Flash forward to my junior year of high school (jan 2010). I'm watching a UConn vs Georgetown basketball game, and I witness Stanley Robinson throw down at what I thought to be, and still think to be, one of the sickest dunks/put backs ever off of one of Gavin Edwards' many misses of his UConn career. He creeps up the left side, jumps, catches off of his left hip, throws it down, flings himself off the rim, then jogs down the court like nothing happened. It was then my dream was revitalized.

I immediately looked up "vertical jump form" and the first thing that came up was a video from the jump manual. Jacobs principles made sense, real sense. Air Alert made sense to me before this, and then once I heard Jacob talk about vertical jump theory, it all started to sink in. So I bought it, since it was "only available at $67 dollars for a minimum time only".

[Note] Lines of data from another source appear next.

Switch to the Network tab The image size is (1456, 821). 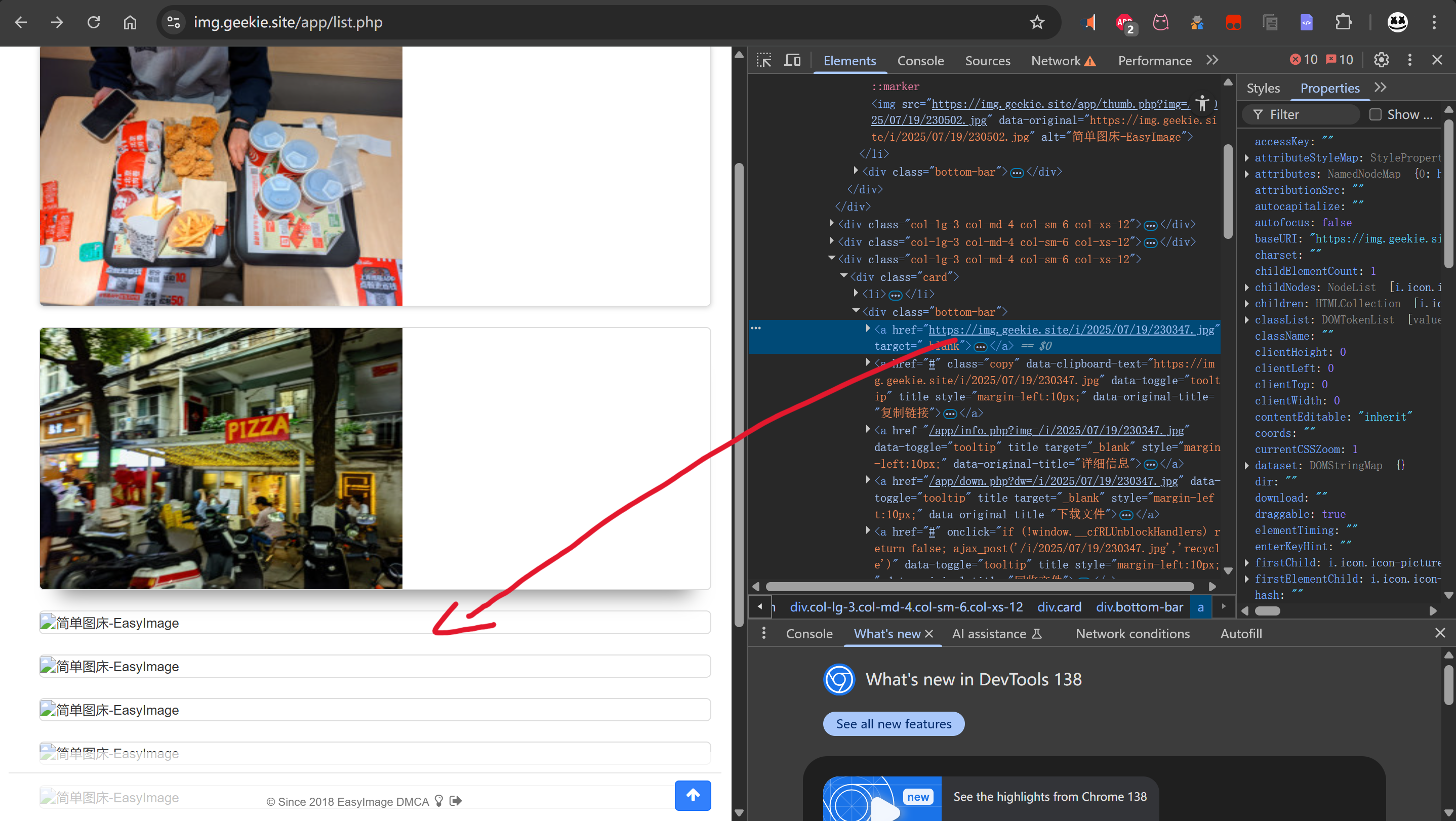(1055, 60)
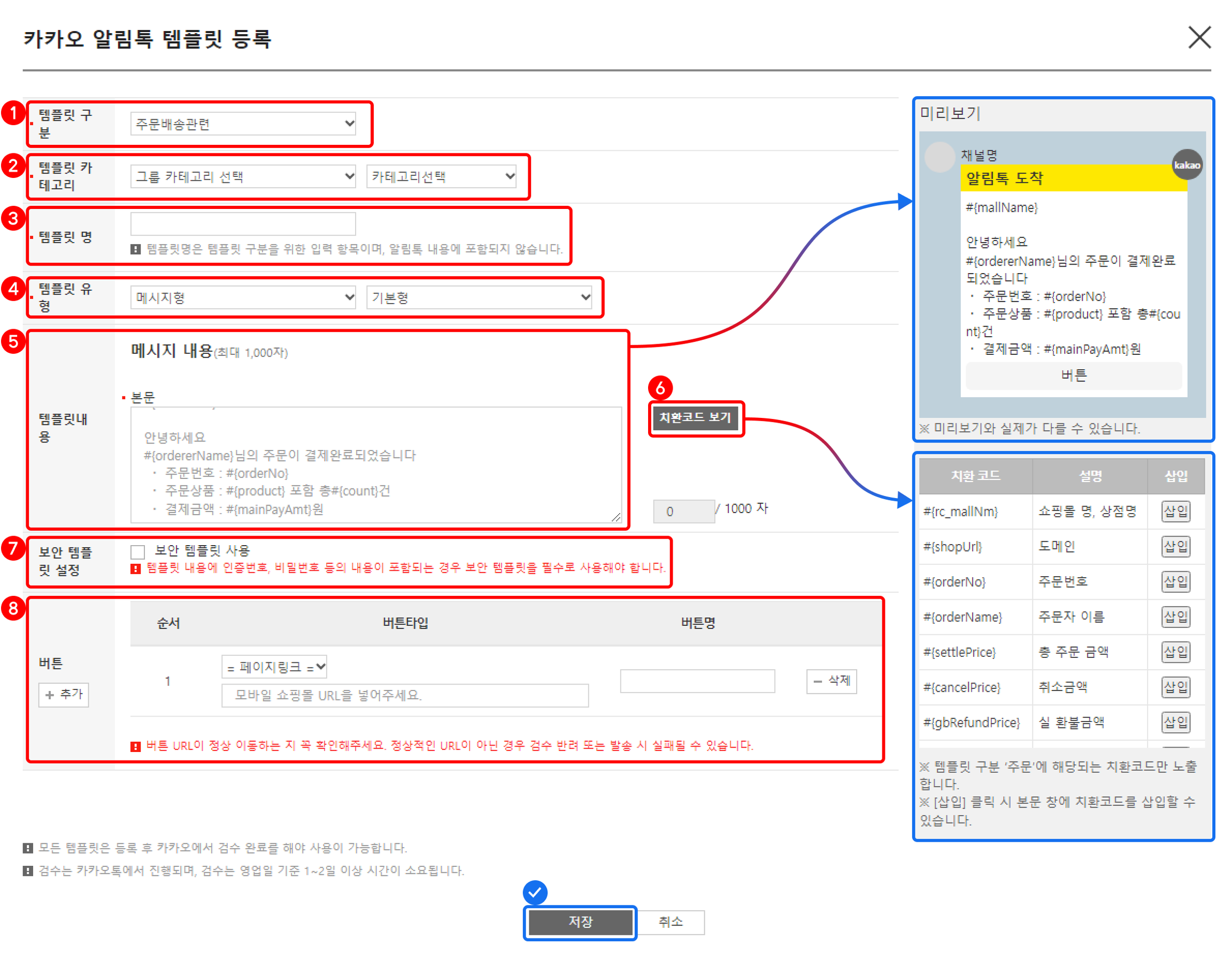
Task: Click the blue checkmark icon above 저장
Action: 535,892
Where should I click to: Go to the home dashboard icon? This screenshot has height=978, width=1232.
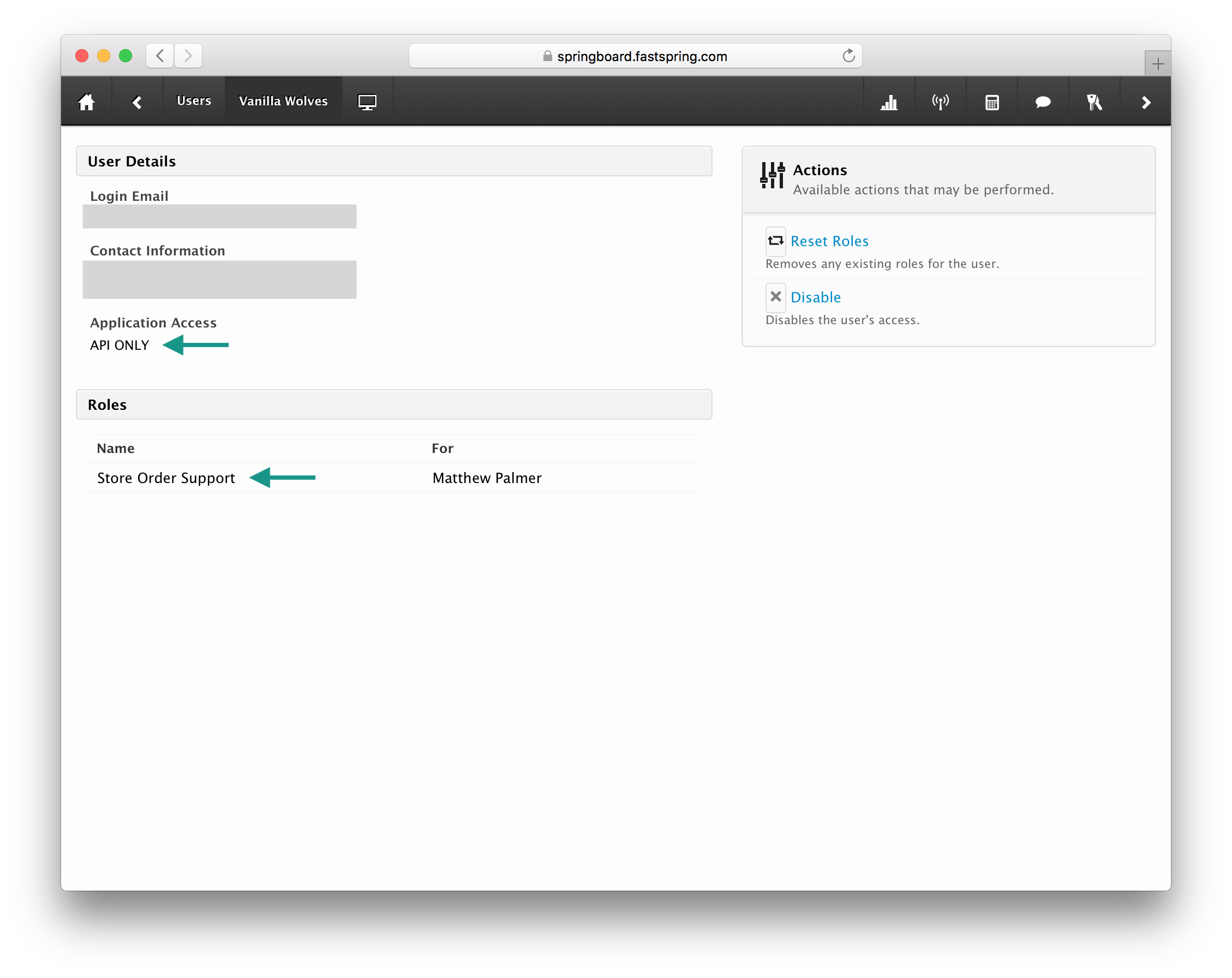click(86, 102)
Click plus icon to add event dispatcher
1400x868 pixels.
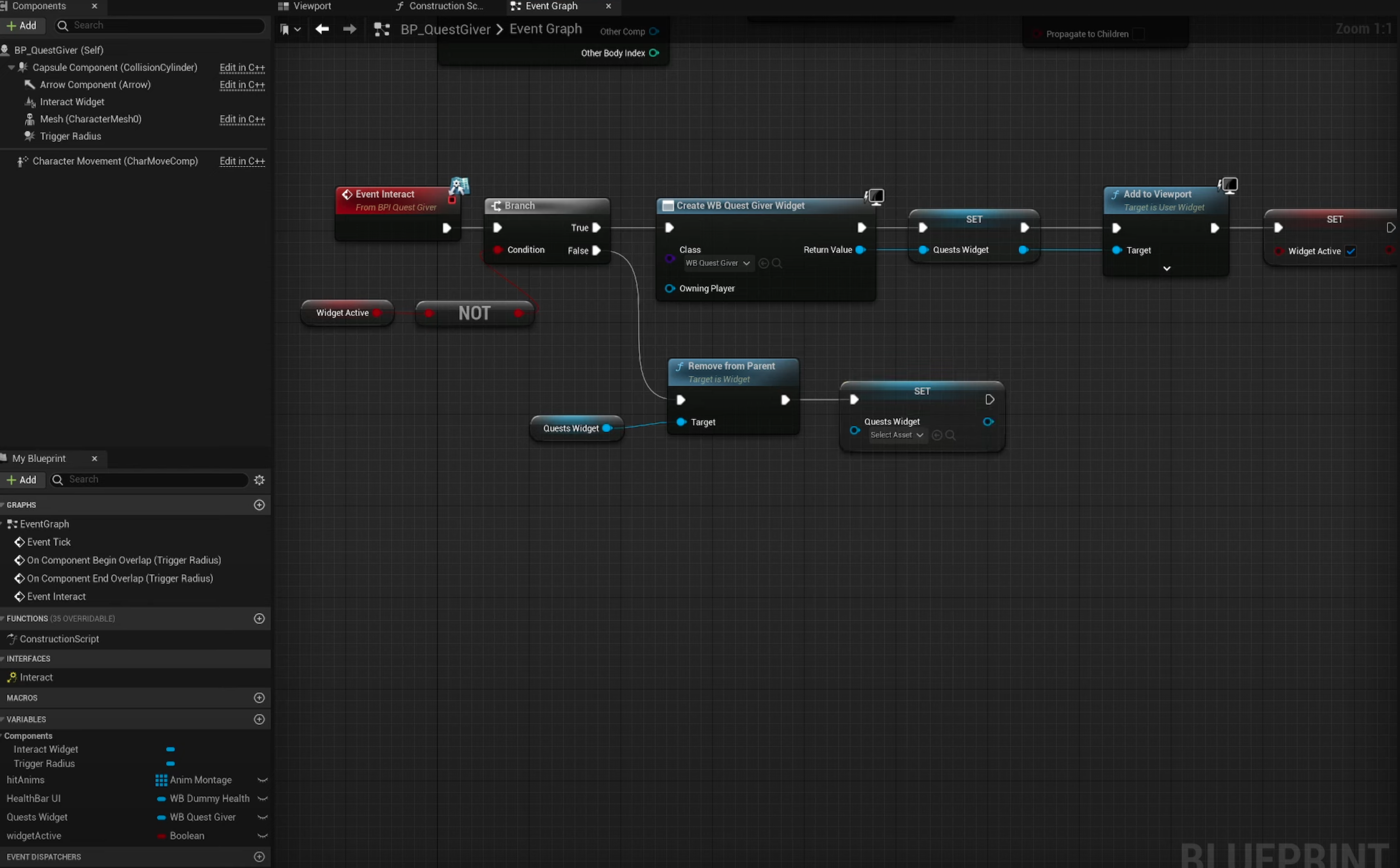click(x=260, y=857)
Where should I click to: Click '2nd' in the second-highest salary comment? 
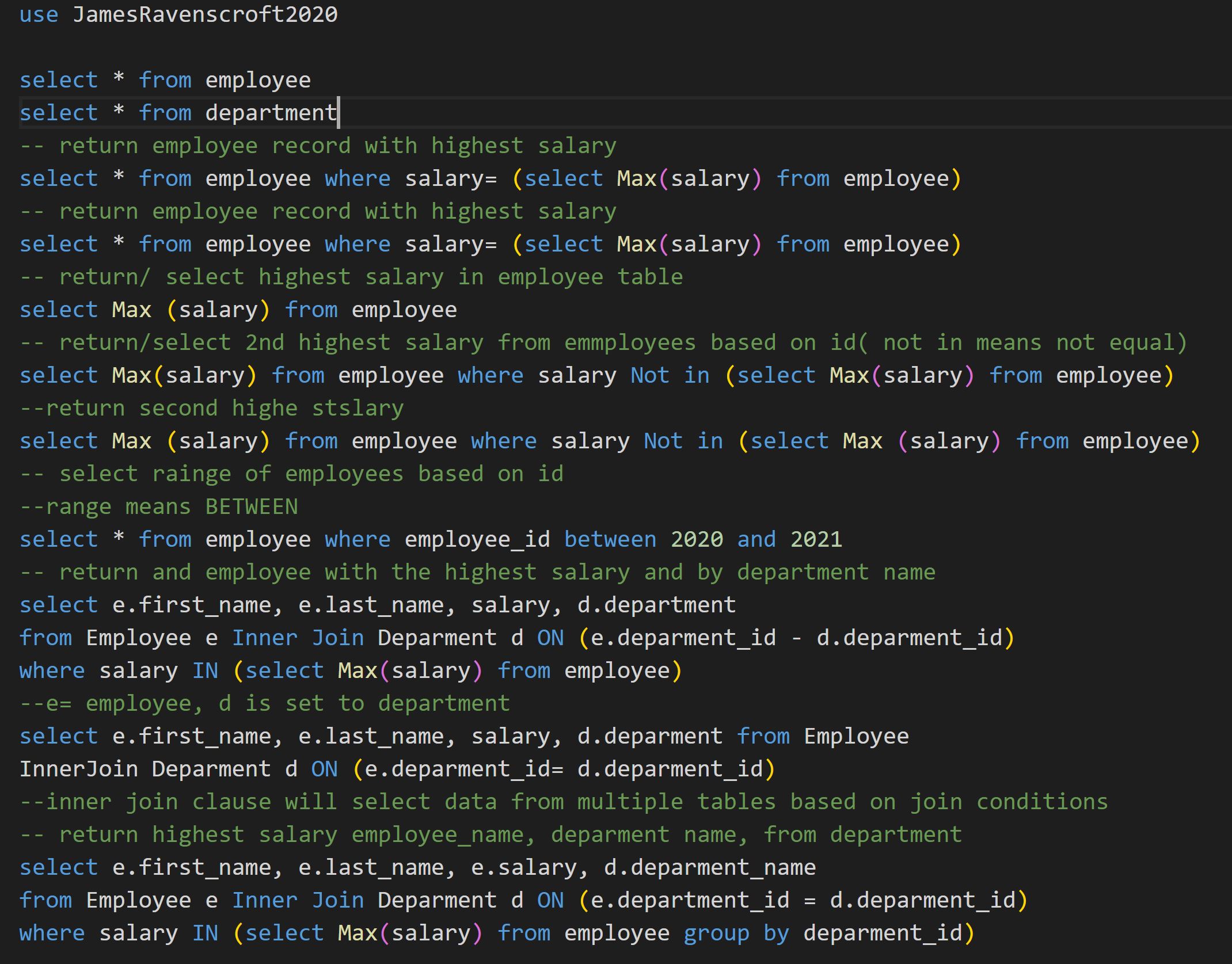pyautogui.click(x=264, y=342)
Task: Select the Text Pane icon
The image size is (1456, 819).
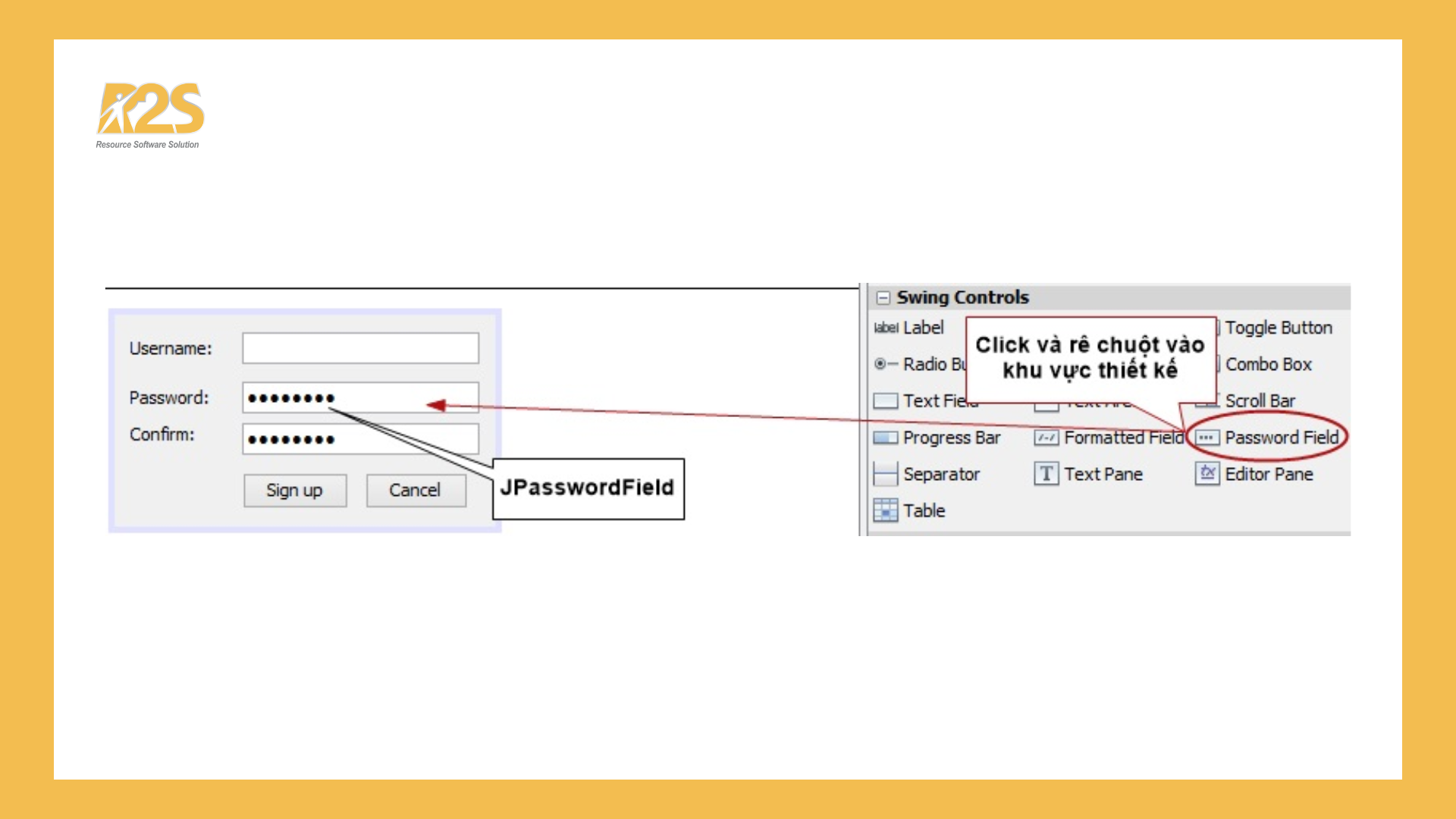Action: click(1046, 474)
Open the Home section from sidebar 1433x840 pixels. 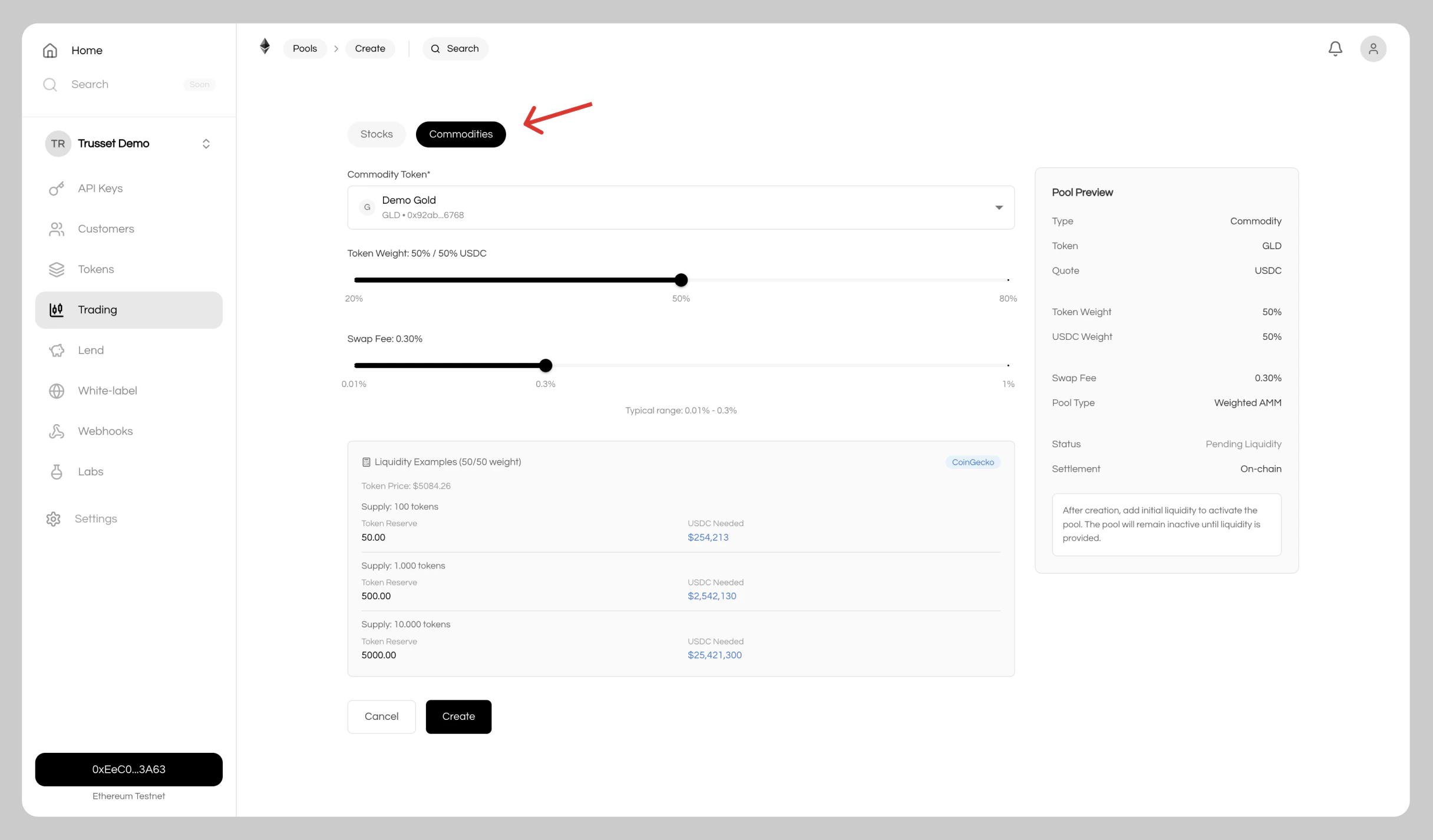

My plan was to finish high school, and begin training for my vert once I hit college. I ran/captained both cross country and indoor track (1 mile and 1000m) in the fall/winter and played baseball in the spring and summer (i am/was a catcher), so obviously I would never be able to recover and would be mixing two completely different training styles together. I told myself in the meantime to get as much information as possible on vertical jump training and theory so when I do my training, I will actually know what I am doing, not just doing exercises some guy gives me.

Flash forward to late March of my senior year, and the fourth day of baseball try outs. I had just finished catching a bullpen and my knee had been hurting more than usual. It had always hurt pretty bad, I thought it was just because of the combination of catching and the thousands of miles that I have ran in my lifetime, mostly on pavement. We're told to do 40 yard sprints to see how fast we are. I run the first one fairly well, I don't know the time b/c they never told us but I beat two other kids that were pretty quick football players. My knee felt different. Much different.

Second time around, I go and about 10 yards in I hear the loudest noise to ever come from a human being. It was the sound of my knee, and what I later found out to be a chunk of bone the size of a marble between my femur and kneecap rip right off and begin to float around my right leg. I couldn't bend my right knee more than a centimeter. One knee surgery, a missed senior year of baseball, and probably the worse senior spring you could ask for later I was finally able to walk without crutches again. That long ass summer before college I kept telling myself that knee surgery and lost year of baseball is the sacrifice you must make for being able to dunk a basketball. If that happened during training, I would have completely lost confidence.

By thanksgiving the bone was fully healed, and I could resume normal activity. Instead of jumping right in, I decided to slowly build my strength up to where it was before. My freshman year of college I really dedicated myself to learning the ins and outs of training, so I read everything I could get my hands on, from Kelly Baggett to Zatkiorsky to Verkhoshansky. I then began to squat for the first time in my life and my knees had never felt better.

Here I am now, a sophomore at UMass Amherst and ~12 weeks of training which I wrote under my belt. I didn't get the best results, about 2-3 inches or so to bump my SVJ to 30", but I know where I went wrong and I'm sure if I recover more I could add another 2. Im confident I will get it done sooner or later, and be patient with the whole process.

Sorry that was so long, sad part is I left some stuff out haha. Thanks for reading, and best of luck with all of your training.